Object detection pipeline¶
This example shows a basic pipeline that performs object detection on a fragment of video and then proposes a method for evaluation of different detectors.
Contents:
A minimal object detection pipeline.
A pipeline for evaluating model performance (mAP) and execution time.
Model selection.
[1]:
%load_ext autoreload
%autoreload 2
[2]:
from videoanalytics.pipeline import Pipeline
from videoanalytics.pipeline.sources import VideoReader
from videoanalytics.pipeline.sinks import VideoWriter
A minimal object detection pipeline¶
Configuration¶
Input and output video¶
We will be using the same video as in the previous examples. Note: the video used in this example was downloaded from youtube.
[3]:
DATA_PATH = "../data/"
# Input
INPUT_VIDEO = DATA_PATH+"/input/test_video.mp4"
START_FRAME = 0
MAX_FRAMES = 100
[4]:
%%HTML
<div style="text-align: center">
<video width="600" height="400" controls>
<source src="../data/input/test_video.mp4" type="video/mp4">
</video>
</div>
[5]:
# Output
OUTPUT_VIDEO = DATA_PATH+ "/output/test_output.avi"

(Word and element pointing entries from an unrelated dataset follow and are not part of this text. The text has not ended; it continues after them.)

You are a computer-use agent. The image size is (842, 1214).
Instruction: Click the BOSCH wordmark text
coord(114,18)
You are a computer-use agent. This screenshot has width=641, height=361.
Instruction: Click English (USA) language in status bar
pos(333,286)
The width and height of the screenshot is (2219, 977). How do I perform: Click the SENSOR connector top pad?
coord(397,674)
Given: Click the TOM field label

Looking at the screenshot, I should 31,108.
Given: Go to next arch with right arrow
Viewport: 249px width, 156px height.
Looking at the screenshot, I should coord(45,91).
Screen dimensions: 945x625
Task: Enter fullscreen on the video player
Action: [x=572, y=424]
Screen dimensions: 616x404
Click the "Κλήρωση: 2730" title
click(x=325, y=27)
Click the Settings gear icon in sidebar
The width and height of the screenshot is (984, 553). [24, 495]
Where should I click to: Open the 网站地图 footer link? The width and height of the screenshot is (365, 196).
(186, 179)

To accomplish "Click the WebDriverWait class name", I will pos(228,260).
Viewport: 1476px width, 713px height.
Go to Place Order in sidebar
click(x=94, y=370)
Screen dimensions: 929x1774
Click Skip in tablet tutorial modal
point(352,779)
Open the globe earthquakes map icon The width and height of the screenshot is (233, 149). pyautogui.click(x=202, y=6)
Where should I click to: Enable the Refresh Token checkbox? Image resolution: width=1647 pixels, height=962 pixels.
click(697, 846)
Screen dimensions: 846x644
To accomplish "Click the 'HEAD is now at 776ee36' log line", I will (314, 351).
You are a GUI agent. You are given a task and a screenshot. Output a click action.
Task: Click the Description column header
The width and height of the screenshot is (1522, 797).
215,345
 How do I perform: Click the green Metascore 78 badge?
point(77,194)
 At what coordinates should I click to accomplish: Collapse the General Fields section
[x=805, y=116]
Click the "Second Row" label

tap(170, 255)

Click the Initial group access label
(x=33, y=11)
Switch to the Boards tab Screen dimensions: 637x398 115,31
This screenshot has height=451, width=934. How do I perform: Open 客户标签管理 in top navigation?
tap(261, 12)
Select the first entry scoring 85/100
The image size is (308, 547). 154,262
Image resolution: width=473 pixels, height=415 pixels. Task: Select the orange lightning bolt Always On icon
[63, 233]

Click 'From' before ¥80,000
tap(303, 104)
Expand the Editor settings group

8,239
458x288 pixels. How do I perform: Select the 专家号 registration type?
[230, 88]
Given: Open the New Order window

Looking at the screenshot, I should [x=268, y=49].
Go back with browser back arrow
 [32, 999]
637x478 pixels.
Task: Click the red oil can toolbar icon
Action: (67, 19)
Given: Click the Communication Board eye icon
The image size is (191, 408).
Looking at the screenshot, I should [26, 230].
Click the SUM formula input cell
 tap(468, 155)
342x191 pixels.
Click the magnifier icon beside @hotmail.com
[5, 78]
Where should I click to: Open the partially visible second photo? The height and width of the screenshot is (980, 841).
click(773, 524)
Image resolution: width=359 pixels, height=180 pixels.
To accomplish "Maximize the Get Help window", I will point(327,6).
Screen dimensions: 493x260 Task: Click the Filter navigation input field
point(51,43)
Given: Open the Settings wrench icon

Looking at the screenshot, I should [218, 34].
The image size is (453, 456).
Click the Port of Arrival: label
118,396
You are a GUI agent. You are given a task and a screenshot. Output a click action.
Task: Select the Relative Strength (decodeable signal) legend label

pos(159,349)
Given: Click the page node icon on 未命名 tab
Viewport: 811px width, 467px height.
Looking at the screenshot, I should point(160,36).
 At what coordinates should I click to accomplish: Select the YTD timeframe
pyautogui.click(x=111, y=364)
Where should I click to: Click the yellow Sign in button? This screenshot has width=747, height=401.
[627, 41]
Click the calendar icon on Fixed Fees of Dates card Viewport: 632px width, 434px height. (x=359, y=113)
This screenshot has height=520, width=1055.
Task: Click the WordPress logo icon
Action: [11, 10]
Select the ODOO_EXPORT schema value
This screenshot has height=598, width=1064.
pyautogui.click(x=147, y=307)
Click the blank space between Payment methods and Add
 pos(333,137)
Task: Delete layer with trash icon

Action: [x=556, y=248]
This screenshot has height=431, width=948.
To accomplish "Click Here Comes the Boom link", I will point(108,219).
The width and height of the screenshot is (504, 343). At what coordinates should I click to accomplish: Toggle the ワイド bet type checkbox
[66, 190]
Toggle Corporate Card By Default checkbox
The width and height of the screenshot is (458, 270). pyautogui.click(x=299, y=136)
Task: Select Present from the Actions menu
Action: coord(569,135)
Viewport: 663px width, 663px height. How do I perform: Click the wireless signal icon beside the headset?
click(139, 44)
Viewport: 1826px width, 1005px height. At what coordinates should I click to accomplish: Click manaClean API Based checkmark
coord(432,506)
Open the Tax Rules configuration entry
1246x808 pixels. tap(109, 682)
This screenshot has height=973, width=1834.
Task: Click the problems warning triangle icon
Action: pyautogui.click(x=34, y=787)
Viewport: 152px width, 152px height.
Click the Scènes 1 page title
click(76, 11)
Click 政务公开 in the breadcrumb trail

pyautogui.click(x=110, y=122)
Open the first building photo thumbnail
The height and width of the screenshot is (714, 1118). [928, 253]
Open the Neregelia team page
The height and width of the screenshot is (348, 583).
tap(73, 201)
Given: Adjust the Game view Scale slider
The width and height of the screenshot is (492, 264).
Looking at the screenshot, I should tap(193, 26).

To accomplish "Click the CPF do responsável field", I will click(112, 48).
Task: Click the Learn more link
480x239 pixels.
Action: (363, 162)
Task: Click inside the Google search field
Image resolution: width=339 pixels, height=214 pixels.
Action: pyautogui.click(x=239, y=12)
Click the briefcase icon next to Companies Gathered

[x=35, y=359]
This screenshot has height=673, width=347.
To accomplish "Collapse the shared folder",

Configuration of object detection components¶
Object detection needs a trained model. For this example we will be using a tensorflow implementation of YOLOv4 for which the weights shall be provided as a checkpoint/frozen graph.
To visualize bounding boxes, a text file with the names of the classes is also provided. Also, detected bounding boxes are stored in a CSV for later analysis or to work with other algorithms such as SORT.
[6]:
# Specific components for object detection
from videoanalytics.pipeline.sinks.object_detection import DetectionsAnnotator, DetectionsCSVWriter
from videoanalytics.pipeline.sinks.object_detection.yolo4 import YOLOv4DetectorTF
[7]:
# Detector
# Object Detector model weights (Tensorflow)
DETECTOR_WEIGHTS_FILENAME = DATA_PATH+ "object_detection/checkpoints/yolov4-416-tf"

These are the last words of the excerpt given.